Records from a pointing dataset
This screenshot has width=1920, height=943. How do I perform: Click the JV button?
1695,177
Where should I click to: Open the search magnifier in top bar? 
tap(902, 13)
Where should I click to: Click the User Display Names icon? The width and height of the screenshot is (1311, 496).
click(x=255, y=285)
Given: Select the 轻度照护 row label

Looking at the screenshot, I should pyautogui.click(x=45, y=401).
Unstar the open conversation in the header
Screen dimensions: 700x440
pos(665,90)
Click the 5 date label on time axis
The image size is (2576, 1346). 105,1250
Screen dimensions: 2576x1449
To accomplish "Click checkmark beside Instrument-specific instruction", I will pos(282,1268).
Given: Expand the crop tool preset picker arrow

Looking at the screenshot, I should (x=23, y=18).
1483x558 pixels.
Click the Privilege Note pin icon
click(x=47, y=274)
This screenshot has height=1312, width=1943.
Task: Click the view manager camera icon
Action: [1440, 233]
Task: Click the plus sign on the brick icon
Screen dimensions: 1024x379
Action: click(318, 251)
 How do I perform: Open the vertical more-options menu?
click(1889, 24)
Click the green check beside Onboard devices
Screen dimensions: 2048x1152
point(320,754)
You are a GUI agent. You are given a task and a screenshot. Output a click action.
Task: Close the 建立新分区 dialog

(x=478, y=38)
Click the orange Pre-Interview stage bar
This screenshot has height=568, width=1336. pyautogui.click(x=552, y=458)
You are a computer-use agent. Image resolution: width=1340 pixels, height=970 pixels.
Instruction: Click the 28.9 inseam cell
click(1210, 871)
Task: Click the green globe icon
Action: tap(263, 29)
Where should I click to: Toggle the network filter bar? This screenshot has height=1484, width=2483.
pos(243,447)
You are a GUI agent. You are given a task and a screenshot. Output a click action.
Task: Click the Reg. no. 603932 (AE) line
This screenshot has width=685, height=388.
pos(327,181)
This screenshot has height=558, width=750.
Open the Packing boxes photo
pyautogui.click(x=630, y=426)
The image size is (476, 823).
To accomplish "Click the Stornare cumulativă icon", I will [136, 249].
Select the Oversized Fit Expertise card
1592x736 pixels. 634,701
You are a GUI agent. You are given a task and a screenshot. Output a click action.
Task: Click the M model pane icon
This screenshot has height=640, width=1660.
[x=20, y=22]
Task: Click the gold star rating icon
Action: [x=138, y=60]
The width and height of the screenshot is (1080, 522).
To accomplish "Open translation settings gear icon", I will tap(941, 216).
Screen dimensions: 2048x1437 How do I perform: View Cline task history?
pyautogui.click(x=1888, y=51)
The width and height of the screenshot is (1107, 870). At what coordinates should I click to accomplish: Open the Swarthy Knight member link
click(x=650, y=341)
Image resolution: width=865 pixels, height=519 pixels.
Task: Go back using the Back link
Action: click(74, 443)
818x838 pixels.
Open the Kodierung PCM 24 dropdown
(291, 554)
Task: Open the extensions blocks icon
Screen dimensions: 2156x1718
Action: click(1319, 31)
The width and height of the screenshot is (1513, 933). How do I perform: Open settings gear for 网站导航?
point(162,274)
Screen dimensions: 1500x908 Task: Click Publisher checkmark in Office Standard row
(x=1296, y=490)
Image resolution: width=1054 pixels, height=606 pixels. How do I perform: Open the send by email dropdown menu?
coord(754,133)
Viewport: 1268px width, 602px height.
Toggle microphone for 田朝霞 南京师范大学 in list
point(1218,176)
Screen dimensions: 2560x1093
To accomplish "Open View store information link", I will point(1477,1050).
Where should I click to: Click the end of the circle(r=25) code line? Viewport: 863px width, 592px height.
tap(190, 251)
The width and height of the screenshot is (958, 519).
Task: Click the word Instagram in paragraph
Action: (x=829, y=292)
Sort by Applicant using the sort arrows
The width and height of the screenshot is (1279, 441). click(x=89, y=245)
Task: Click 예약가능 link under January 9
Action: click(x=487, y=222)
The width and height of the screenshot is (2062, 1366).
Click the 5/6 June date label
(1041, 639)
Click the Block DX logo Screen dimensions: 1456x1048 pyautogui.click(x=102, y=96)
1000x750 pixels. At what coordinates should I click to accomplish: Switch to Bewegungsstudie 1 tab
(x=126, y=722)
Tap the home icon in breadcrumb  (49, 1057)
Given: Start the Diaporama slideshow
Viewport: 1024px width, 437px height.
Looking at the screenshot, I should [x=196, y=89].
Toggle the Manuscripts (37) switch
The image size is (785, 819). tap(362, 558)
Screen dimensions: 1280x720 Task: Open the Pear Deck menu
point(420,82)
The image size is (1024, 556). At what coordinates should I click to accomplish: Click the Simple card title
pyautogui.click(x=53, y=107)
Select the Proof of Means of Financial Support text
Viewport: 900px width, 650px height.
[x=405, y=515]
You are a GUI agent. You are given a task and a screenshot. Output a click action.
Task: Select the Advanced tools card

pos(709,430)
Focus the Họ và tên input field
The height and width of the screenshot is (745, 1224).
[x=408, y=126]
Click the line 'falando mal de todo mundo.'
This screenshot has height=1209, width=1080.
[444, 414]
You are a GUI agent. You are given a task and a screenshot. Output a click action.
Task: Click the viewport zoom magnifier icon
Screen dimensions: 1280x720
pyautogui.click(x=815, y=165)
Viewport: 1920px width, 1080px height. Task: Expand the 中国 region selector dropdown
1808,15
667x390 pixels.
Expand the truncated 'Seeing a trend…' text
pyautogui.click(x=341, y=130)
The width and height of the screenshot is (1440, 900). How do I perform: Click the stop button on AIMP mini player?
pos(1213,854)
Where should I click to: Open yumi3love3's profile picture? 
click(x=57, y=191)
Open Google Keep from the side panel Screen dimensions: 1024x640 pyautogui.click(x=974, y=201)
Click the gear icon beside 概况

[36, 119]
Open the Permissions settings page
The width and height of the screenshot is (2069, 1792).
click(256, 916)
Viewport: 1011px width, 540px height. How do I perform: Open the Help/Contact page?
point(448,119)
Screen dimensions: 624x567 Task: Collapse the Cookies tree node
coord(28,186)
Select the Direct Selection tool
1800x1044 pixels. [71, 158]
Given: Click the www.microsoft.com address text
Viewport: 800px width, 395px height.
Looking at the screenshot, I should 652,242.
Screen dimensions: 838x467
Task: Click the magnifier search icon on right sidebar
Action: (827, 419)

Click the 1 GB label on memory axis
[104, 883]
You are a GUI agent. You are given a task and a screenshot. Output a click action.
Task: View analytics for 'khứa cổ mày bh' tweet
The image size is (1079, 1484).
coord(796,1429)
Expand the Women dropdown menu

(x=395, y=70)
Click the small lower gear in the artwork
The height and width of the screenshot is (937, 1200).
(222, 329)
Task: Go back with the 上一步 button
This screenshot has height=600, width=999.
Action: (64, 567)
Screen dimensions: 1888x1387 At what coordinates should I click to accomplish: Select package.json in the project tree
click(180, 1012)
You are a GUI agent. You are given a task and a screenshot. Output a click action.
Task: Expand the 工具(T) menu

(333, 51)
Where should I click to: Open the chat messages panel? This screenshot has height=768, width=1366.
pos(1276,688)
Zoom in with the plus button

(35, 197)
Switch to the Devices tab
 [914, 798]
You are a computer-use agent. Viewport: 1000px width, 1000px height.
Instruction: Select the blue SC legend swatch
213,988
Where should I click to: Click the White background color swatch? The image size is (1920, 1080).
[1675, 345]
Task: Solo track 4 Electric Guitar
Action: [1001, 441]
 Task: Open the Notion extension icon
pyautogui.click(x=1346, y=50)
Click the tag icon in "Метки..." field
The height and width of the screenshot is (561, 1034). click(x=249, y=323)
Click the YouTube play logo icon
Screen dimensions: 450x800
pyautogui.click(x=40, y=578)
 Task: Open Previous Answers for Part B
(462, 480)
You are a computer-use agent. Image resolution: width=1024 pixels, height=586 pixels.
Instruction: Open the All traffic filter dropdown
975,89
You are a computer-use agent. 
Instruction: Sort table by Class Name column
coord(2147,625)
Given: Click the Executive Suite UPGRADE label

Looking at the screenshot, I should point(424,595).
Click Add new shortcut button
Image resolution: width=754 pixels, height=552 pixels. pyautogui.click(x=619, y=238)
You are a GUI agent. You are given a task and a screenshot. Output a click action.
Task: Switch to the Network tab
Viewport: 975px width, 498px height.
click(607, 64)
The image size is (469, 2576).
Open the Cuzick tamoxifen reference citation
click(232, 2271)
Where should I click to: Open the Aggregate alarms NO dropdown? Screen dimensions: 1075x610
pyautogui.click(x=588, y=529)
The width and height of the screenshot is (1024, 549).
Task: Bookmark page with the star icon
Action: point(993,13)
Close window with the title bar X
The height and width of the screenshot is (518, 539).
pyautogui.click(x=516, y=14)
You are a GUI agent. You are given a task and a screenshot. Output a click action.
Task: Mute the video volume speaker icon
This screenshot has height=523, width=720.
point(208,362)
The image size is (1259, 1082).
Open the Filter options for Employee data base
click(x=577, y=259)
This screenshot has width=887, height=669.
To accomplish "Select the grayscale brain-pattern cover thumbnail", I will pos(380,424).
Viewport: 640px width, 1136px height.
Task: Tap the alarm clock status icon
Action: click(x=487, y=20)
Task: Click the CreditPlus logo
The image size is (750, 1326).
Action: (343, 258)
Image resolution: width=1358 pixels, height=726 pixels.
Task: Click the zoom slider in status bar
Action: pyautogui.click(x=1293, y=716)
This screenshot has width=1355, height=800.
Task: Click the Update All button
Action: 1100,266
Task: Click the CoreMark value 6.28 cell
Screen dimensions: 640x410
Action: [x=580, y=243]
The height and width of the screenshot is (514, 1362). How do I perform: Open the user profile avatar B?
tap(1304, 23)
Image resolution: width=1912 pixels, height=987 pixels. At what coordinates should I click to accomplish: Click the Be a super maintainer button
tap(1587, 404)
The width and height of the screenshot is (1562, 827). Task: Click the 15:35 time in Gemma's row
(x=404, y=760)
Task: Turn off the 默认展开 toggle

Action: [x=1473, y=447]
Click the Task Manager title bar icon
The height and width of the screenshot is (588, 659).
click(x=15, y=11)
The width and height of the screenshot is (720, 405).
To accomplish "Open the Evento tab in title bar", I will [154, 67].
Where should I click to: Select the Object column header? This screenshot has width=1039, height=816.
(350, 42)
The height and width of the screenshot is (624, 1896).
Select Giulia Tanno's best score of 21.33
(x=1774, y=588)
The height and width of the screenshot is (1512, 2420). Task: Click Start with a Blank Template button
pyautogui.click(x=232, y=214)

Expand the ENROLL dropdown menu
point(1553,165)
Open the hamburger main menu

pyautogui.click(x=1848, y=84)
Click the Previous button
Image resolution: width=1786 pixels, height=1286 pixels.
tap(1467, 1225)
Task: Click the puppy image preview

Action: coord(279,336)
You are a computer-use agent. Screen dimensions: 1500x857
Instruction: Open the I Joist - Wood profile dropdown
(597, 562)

> _TASK BRIEF_:
Copy out the records verbatim, from the first line through the line containing "Looking at the screenshot, I should (x=23, y=18).", with both of those lines included.

> _FINAL RESULT_:
This screenshot has width=1920, height=943. How do I perform: Click the JV button?
1695,177
Where should I click to: Open the search magnifier in top bar? 
tap(902, 13)
Where should I click to: Click the User Display Names icon? The width and height of the screenshot is (1311, 496).
click(x=255, y=285)
Given: Select the 轻度照护 row label

Looking at the screenshot, I should pyautogui.click(x=45, y=401).
Unstar the open conversation in the header
Screen dimensions: 700x440
pos(665,90)
Click the 5 date label on time axis
The image size is (2576, 1346). 105,1250
Screen dimensions: 2576x1449
To accomplish "Click checkmark beside Instrument-specific instruction", I will pos(282,1268).
Given: Expand the crop tool preset picker arrow

Looking at the screenshot, I should (x=23, y=18).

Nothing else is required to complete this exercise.